If you support the VPS recommendations for monitoring MAiD, write to the Honourable Ginette Petitpas Taylor, Minister of Health, and tell her why the regulations must be more robust and how the VPS recommendations can help to protect persons in vulnerable circumstances. 

IN THE NEWS
We have assisted death. Now we need to get the facts about it, by Dr. Harvey Schipper - National Post, February 9, 2018. A prominent Canadian physician and educator emphasizes that "it is crucial to collect more data on the Canadians who have requested medically assisted suicides and the conditions for which they were granted."

IN THE LITERATURE
Highlighting recent peer-reviewed research and scholarship of interest to VPS supporters.
  • Bach, M. (2017). Inclusive citizenship: refusing the construction of "cognitive foreigners" in neo-liberal times. Research and Practice in Intellectual and Developmental Disabilities, 4(1), 4-25. 
  • Stahle, F. (2017). Moral Disengagement - Mechanisms Propelling the Euthanasia/PAS Movement. Journal of Ethics in Mental Health, 10. 
  • I.Tuffrey-Wijne, L.Curfs, I.Finlay, S.Hollins. Euthanasia and assisted suicide for people with an intellectual disability and/or autism spectrum disorder: an examination of nine relevant euthanasia cases in the Netherlands (2012-2016). Forthcoming in BMC Medical Ethics

DID YOU KNOW?
It is estimated that over 3000 Canadians have died as a result of MAiD since the practice became legal in Canada. Nothing is known about the conditions in which these patients lived, about alternative care options that might have relieved their suffering, or about the underlying circumstances that motivated their requests for MAiD.
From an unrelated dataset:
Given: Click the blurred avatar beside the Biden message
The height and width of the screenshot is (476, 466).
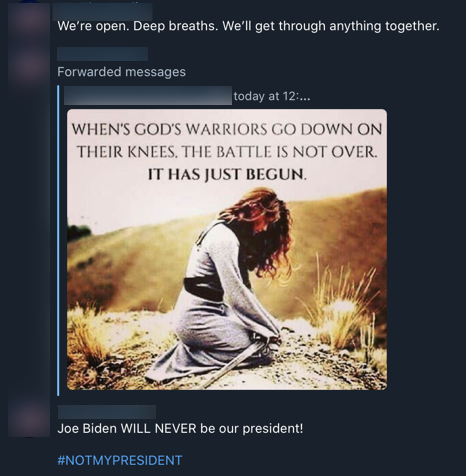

The Vulnerable Persons Standard was developed by a group of more than forty advisors with expertise in medicine, ethics, law, public policy and needs of vulnerable persons. The Standard is a series of evidence-based safeguards intended to help ensure that Canadians requesting assistance from physicians to end their life can do so without jeopardizing the lives of vulnerable persons who may be subject to coercion and abuse.